**Given task 1**
From the news article comparing Fukushima Daiichi with Chernobyl, list every country it mentions by name.
**Given task 2**
According to the news article comparing Fukushima Daiichi with Chernobyl, how far from Sweden did the radiation turn out to be coming from?
**Given task 3**
Pick up the news article comparing Fukushima Daiichi with Chernobyl after its final sentence, and write the next paragraph.

**Reading text**
--- START ---
By John Donvan, ABC News
(TOKYO) -- Though there are complaints that too little information is getting out about Japan's nuclear power plant, Fukushima Daiichi, it's nothing compared to what we were told when Chernobyl occurred.
Chernobyl, the nuclear accident in the Soviet Union in 1986 that set a standard for awfulness, started out with the Soviets saying NOTHING at all for days after the explosion.
On April 28, 1986 all we knew was that in Sweden, of all places, some nuclear plant workers had showed up for their daily scan and there was radiation in their clothing. That was the only sign that something was in the air because it wasn't coming from Sweden.
The Swedes later discovered by looking at satellite imagery that it was coming from 600 miles away, where the red zones marked the Chernobyl reactors.
Suddenly, it was a global emergency. News reports around the world put up these maps tracking an invisible cloud that was HIGHLY radioactive. Everyone was trying to calculate the winds, radiation was showing up in Europeans' kids milk. and the Austrians were scanning passengers who might have flown through the cloud.
--- END ---
**Listed entries**
--- START ---
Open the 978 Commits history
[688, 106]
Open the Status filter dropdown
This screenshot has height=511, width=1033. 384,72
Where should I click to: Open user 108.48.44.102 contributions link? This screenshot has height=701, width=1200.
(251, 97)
--- END ---
--- START ---
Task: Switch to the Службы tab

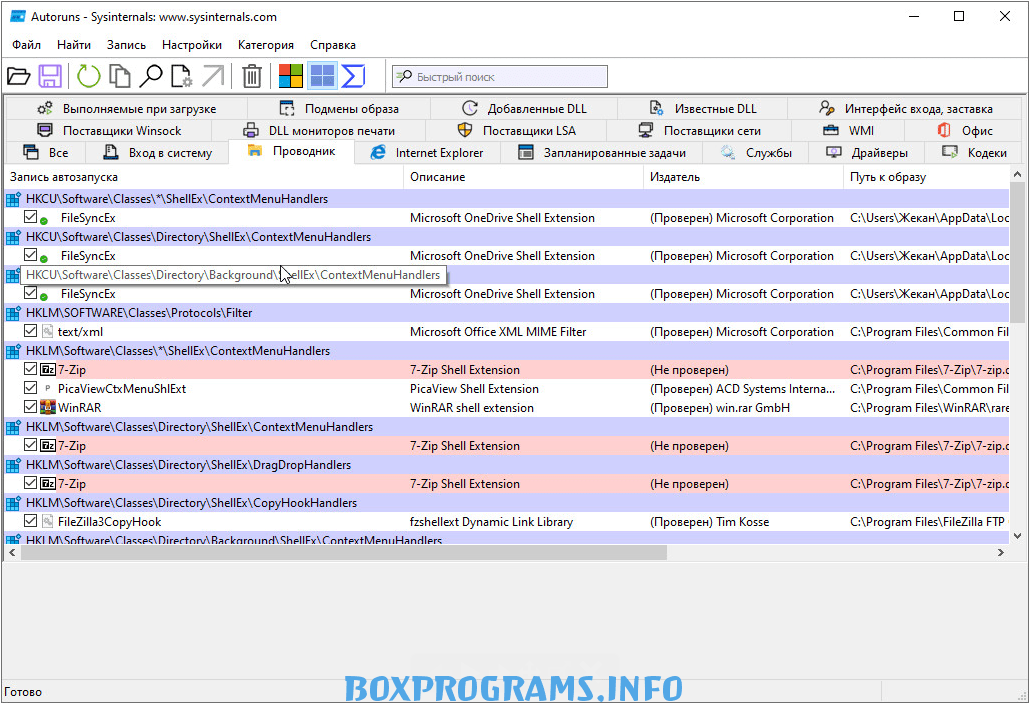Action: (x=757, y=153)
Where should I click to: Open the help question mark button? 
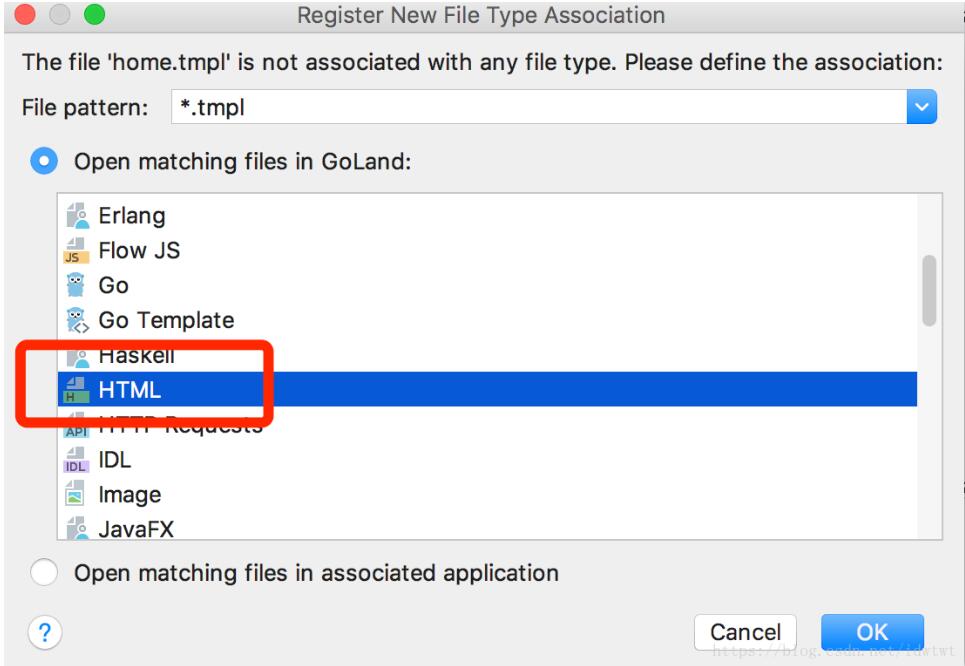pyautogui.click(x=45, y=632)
--- END ---
**Task result 1**
Japan, the Soviet Union, Sweden

**Task result 2**
600 miles away, from the Chernobyl reactors.

**Task result 3**
In Poland, they were making kids take iodine, and in Japan they were testing to see if the cloud had reached that far across the Pacific.
Finally, after three days, the Soviets admitted (barely) to the fact that there had been a fire, and they themselves were now belatedly starting evacuations from the area near the Chernobyl reactor. All the while they were insisting the fire was out.
Except, the fire wasn't out and for days it burned. Death came to the many firefighters and staff who stayed and the divers who swam in radioactive pools to reach critical valves. Helicopter pilots also fell ill as they ferried in water and cement to smother the whole mess from above. Had they not sacrificed themselves -- or been sacrificed -- the harm would have been a great deal worse to the rest of the public.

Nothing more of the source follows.